Task to carry out —
The answer must consist of every line from the data that holds the string "will".

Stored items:

......

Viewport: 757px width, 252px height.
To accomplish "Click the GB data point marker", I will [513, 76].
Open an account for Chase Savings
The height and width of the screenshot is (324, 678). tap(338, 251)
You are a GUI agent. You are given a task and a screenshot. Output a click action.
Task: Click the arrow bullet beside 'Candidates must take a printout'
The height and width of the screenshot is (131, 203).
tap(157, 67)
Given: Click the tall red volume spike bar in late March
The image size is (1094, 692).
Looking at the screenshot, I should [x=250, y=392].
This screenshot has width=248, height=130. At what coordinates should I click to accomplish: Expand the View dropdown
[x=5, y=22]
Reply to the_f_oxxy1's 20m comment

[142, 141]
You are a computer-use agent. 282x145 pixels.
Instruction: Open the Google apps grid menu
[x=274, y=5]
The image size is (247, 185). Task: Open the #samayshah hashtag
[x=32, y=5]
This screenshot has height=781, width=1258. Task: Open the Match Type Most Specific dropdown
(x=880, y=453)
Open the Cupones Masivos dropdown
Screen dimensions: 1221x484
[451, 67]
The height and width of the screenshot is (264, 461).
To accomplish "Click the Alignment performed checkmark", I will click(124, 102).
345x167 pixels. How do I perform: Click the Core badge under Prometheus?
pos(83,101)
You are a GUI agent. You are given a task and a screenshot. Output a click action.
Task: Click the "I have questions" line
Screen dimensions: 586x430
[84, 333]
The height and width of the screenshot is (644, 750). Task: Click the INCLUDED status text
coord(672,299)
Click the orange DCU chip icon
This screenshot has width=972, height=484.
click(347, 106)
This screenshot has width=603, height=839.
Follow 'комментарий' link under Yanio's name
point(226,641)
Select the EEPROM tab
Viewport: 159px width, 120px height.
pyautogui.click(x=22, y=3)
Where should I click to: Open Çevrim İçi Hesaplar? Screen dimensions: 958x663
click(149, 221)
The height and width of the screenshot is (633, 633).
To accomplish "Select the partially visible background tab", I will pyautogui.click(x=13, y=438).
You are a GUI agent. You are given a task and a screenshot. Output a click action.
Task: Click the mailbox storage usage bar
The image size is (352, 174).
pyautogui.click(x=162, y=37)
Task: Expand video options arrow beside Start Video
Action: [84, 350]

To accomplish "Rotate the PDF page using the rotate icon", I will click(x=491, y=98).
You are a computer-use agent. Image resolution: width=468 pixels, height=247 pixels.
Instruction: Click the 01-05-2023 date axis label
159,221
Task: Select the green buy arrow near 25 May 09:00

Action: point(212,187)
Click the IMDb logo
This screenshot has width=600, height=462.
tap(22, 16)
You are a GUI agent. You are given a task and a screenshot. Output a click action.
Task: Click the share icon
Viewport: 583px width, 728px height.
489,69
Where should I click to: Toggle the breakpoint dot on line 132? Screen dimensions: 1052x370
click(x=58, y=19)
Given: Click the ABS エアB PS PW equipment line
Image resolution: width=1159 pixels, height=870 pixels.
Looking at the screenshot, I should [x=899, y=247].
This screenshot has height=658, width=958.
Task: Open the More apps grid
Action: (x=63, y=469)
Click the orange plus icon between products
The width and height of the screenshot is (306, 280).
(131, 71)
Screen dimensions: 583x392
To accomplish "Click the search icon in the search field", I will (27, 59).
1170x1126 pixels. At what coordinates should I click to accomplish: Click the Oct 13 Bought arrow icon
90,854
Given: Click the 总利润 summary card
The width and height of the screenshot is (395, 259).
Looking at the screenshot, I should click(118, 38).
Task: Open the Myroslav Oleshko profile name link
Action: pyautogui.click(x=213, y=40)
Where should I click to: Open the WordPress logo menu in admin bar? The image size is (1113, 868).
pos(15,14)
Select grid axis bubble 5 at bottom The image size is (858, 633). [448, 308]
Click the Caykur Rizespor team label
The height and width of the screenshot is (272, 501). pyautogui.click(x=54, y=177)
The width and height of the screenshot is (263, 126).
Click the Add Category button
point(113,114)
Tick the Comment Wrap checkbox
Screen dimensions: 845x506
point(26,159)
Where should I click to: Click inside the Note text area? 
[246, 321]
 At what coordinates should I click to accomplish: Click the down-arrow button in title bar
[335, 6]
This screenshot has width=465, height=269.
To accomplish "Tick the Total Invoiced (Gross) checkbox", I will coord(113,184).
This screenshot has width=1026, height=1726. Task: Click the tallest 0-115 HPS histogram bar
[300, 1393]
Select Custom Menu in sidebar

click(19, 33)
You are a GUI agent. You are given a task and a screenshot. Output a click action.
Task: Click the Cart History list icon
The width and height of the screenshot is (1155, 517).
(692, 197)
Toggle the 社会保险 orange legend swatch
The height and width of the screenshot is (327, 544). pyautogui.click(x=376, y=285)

......

Final answer —
To accomplish "Click the GB data point marker", I will [513, 76].
To accomplish "Click the Alignment performed checkmark", I will click(124, 102).
To accomplish "Select the partially visible background tab", I will pyautogui.click(x=13, y=438).
To accomplish "Rotate the PDF page using the rotate icon", I will click(x=491, y=98).
To accomplish "Click the search icon in the search field", I will (27, 59).
To accomplish "Tick the Total Invoiced (Gross) checkbox", I will coord(113,184).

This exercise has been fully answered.